Document excerpt -
----------

I have a dataframe df having sales by month:
customer product month revenue
sam A 2021-11 221
tim A 2021-12 220
mi. B 2021-10 213
harry A 2011-11 210
eric. A. 2021-10 213
Need the output:
For Product A:
customer product 2021-10. 2021-11. 2021-12
sam A 0 221 0
tim A 0 0 220
harry A 0 210 0
erIc A. 213 0 0
the format of month is period(M).Any way to do this in python using pivot_table function.There are lot of products so i need to specify the product name in the code.
CodePudding user response:
Are you looking for something like this :
import numpy as np
import pandas as pd
data = pd.DataFrame(columns=["customer","product","month","revenue"])
data=data.append({"customer":"eric.","product":20,"month":"2011-10","revenue":213},ignore_index=True)
data=data.append({"customer":"harry","product":20,"month":"2011-11","revenue":210},ignore_index=True)
data=data.append({"customer":"tim","product":20,"month":"2011-12","revenue":220},ignore_index=True)
data=data.append({"customer":"sam","product":20,"month":"2021-11","revenue":221},ignore_index=True)

----------

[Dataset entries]

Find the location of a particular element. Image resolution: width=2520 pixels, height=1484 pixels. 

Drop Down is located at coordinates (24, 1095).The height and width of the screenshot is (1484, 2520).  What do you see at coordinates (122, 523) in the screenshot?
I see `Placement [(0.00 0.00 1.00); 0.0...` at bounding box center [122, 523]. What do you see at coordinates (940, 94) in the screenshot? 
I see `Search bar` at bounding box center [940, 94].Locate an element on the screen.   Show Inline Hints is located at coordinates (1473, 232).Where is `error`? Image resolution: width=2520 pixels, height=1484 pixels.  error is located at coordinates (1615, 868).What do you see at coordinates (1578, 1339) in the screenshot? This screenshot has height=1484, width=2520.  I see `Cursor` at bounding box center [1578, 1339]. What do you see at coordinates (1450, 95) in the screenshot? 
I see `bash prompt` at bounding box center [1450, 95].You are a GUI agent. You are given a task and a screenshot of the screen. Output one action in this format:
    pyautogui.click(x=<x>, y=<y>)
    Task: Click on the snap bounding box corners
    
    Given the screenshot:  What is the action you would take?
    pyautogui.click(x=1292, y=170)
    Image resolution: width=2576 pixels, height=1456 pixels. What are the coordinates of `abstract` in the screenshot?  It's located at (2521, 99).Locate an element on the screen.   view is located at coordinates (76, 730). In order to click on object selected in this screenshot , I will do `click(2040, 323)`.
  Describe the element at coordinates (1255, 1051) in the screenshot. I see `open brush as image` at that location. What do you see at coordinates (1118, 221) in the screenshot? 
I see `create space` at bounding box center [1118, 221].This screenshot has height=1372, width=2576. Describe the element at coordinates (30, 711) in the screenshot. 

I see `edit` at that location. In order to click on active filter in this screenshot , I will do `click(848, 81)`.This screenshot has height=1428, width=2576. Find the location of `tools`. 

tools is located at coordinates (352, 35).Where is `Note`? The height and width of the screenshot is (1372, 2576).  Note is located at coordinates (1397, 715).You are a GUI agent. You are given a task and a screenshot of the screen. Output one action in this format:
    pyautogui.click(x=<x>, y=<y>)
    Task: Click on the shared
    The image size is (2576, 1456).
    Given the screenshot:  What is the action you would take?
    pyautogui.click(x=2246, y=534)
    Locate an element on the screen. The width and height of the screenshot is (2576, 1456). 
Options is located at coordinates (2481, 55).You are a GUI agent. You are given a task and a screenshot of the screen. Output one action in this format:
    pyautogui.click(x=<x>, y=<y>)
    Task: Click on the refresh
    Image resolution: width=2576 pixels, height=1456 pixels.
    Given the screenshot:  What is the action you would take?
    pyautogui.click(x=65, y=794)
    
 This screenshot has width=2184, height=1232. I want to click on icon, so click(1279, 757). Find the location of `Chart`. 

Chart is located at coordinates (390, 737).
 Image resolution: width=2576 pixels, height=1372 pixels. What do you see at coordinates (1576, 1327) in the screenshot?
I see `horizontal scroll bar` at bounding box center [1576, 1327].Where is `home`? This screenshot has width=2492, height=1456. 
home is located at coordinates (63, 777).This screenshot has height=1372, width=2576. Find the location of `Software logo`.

----------

Task set -
A. In the pandas pivot thread, what format does the asker give for the month values?
B. List the column names of the sales dataframe described in the pandas pivot thread.
C. Carry on with the pandas pivot thread from the point where it stops.

Results by task -
A. period(M)

B. customer, product, month, revenue

C.
data=data.append({"customer":"mi","product":30,"month":"2021-10","revenue":213},ignore_index=True)
pivot_df = pd.pivot_table(data,values=["revenue"],index=["customer","product"],columns=["month"],fill_value=0,aggfunc=np.sum)
pivot_df_filtered = pivot_df.query("product == 20")
CodePudding user response:
maybe this could help:
g_data = data.groupby(['product','month','customer'])['revenue'].sum().unstack('month').fillna(0)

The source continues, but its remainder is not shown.